NEW ORLEANS, La. – More than 100 seniors from 18 of the city’s public high schools are graduating with more than a high school diploma because they spent half the day, every day at New Orleans Career Center (NOCC). This year 114 seniors earned professional-level, industry-based credentials at NOCC – more than in any prior year – in healthcare, engineering/manufacturing, and culinary arts and hospitality management. Many of them also earned college credits through UNO and Nunez Community College, placing them ahead of their peers toward degrees.
“My Autodesk® Inventor certification and the college engineering courses I took while I was at NOCC, plus our classes and projects, gave me the confidence to know I’ll succeed at LSU,” said Clarence Cotton III, a Warren Easton Charter High School Class of 2023 graduate. Cotton will start LSU in the fall majoring in Mechanical Engineering. “If I weren’t going to LSU, with my Inventor certification I could go out and get a job I could support myself with right now.”
He is one of 17 NOCC engineering/manufacturing trainees to graduate with this certification.
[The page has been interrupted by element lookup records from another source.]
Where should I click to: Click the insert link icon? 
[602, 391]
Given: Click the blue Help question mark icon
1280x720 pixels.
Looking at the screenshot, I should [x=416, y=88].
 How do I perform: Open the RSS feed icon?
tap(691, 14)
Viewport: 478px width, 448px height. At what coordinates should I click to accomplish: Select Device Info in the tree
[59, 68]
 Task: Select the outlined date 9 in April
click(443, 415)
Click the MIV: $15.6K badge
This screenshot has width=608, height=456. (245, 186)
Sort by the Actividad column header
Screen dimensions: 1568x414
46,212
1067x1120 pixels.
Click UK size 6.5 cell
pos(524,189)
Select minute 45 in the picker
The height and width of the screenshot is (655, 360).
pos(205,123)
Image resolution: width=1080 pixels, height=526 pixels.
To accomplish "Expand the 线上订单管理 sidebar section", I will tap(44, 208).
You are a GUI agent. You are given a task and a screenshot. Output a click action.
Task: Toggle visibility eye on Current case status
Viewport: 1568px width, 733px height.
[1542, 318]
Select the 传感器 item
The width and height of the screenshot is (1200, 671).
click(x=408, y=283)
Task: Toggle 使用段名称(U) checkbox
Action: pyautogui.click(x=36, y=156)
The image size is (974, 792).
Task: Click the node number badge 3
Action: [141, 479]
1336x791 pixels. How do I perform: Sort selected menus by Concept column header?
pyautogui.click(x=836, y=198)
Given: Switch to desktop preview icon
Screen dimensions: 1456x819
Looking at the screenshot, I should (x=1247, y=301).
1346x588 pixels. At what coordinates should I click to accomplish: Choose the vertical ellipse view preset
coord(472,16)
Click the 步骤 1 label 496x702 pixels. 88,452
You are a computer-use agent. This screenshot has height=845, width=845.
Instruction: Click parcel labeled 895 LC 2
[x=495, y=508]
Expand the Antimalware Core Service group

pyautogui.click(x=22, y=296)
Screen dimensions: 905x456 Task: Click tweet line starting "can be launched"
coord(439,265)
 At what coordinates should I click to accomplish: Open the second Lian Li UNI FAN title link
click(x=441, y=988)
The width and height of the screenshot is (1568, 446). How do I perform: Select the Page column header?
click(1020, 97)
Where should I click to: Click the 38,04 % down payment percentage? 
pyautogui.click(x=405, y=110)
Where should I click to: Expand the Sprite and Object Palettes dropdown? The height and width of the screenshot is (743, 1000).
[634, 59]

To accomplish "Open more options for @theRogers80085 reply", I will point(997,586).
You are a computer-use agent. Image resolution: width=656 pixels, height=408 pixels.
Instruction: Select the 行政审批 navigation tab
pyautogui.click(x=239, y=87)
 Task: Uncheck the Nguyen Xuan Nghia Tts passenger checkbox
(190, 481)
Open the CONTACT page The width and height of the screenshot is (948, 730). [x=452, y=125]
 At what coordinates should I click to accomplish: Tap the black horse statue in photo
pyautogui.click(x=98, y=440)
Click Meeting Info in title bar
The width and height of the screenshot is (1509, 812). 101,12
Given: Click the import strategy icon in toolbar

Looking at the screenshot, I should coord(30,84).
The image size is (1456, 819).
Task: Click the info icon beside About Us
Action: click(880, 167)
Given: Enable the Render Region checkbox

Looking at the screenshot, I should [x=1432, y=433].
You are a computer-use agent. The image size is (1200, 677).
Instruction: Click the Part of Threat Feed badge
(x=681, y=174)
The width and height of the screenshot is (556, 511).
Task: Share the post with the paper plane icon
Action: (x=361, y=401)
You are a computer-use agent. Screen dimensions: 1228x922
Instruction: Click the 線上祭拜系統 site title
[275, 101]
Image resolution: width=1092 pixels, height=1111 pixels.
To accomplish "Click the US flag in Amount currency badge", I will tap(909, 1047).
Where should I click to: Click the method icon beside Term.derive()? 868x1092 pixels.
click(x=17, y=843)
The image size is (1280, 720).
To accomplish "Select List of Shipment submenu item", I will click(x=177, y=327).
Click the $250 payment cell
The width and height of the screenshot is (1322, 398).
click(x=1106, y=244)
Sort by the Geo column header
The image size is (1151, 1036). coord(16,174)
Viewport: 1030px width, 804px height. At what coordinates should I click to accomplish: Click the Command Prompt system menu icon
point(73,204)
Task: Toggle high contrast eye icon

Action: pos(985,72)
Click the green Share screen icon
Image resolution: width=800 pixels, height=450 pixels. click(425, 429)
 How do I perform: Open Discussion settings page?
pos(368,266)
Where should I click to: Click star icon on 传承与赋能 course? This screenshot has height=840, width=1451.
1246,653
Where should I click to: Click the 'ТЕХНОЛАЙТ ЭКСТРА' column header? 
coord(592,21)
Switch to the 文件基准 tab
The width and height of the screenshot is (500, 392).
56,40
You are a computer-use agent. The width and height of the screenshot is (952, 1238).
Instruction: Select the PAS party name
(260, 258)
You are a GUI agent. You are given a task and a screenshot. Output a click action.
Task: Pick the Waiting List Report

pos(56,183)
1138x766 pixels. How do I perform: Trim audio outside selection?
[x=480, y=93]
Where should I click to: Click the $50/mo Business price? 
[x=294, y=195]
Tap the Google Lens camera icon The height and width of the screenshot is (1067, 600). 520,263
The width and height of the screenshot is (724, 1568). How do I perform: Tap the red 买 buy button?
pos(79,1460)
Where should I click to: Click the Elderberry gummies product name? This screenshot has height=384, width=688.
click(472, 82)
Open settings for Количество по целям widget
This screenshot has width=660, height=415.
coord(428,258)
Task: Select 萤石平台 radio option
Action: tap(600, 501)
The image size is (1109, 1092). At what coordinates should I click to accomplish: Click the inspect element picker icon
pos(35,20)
In NOCC’s healthcare pathways, 30 seniors earned the Certified Clinical Medical Assistant credential and 41 earned the Certified Patient Care Technician credential. Both certifications qualify them to enter high-demand healthcare career paths well-positioned to succeed.
Twenty-six culinary arts and hospitality management trainees earned credits from Nunez Community College. More than half of those (15) earned Nunez’s Culinary Arts Certificate of Technical Studies, for which 30 hours of coursework is required across core and major courses and a C or better grade.
“These credentials and industry-aligned training give our graduating seniors important advantages over their peers,” said Carlin Jacobs, NOCC Chief Programs Officer. “They’re immediately employable in well-paid, high-demand jobs with real, achievable career ladders. Those who want to go on to college have the skills to work in their desired fields while in school, start gaining work experience at an earlier starting point, and take advantage of tuition reimbursement opportunities to help pay their tuition.”